#5: Kids care less about context – “real world” problems – than they do about problems that start at the bottom of the ladder. “Real world” is a risky bet.
Real World

Here is a “real world” problem:
The caterers Ms. Smith wants for her wedding will cost $12 an adult for dinner and $8 a child. Ms. Smith’s dad would like to keep the dinner budget under $2,000. Ms. Smith would like to invite at least 150 guests to her wedding. How many children and adults can Ms. Smith invite to her wedding while staying within budget?
There is nothing to predict. Nothing to compare. The important information has already been abstracted. The question has been fully defined. The problem, as a whole, has been stretched tight and nailed to a board. The student’s only task is to represent the important information symbolically and then apply some operations to that representation.
And so hands go up around the room. The students attached to those hands say, “I don’t know where to start.” The task has hoisted them up to a middle rung on the ladder of abstraction and left their feet dangling in the air. Students are frustrated and disengaged in spite of the “realness” of the task.
Fake World
Meanwhile here is a “fake world” problem:
Here are questions you can ask at the bottom of that task’s ladder:
- What are the new percents? Write down a guess.
- Which quantities change?
- Which quantities stay the same?
- What names could we give to the quantities that are changing?
These questions include students in the process of abstraction. Each student guesses the new percents and is consequently a little more interested in an answer. Students aren’t just asked to accept someone else’s arbitrary abstraction [pdf] of the context. They get to make their own arbitrary abstraction of the context. (Why ABCD? Why not WXYZ?) All of these tasks prepare them to work at higher levels of abstraction later.
Solution
My preference is a combination of the two –Â a context that is real to students and a task that lets them participate in the abstraction of that context.
But I can’t tell you how many conversations I’ve had with teachers (veteran and new) and publishers (big and small) who tell me the fix for material that students don’t like is to drape some kind of context around the same tasks. Rather than expanding and enriching their tasks to include the entire ladder of abstraction, they insert iPads or basketballs or Justin Bieber or whatever they perceive interests students.

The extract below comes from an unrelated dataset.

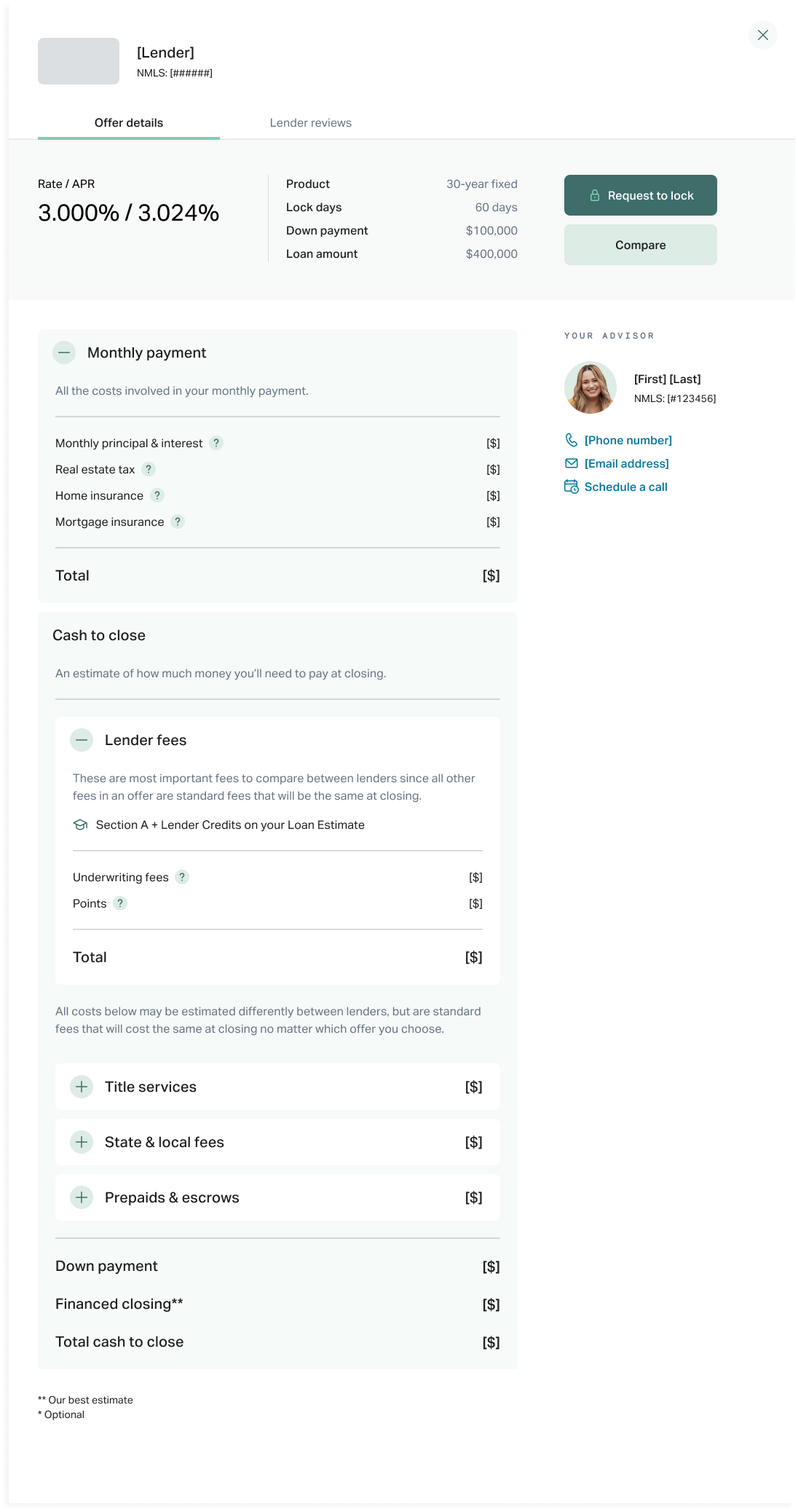Click the phone icon beside phone number

[x=572, y=440]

Real-world math is a risky bet. Bet on the bottom of the ladder. Here are some of those bets:
- With the wedding task above, the teacher can ask students to pick any combination of children and adults they think will work. Any combination. 100 kids and 50 adults? Fine. Now tell me how much it costs. We’re all invested for a moment in a problem of our own choosing. Then we assemble student work side-by-side and notice that we’re all doing the same kind of calculations. Then we say, “All your work looks the same. What’s happening every time?” The students are participating in the symbolic abstraction.
- Louise Wilson is using the images and videos on 101questions to give students practice just asking questions about a context. Asking questions is the assignment. Getting answers isn’t.

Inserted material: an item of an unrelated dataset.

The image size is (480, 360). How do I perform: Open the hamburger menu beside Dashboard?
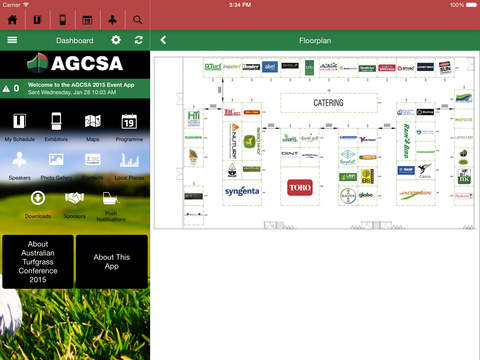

- Andrew Stadel is giving his students daily practice with estimation, another task at the bottom of the ladder.
We ask our students to work most often at the top of the ladder and the result is a pervasive impression that a successful math student is a student who can memorize formulas and implement them quickly and correctly. Those are, of course, great and useful skills, but mathematicians also prize the ability to ask good questions, make good estimations, and create strong abstractions. These are skills where other students may excel. There is unrewarded excellence in our math classrooms because we have defined excellence narrowly as being good at abstract skills. You can only find (and then reward) that excellence by betting on the bottom of the ladder of abstraction.
12 Comments
Michael P
September 21, 2012 - 6:57 am -What is starting at the bottom of the ladder good for? It’s good for three things, if I’ve got you right:
1. Students will be less “frustrated and disengaged” with a task.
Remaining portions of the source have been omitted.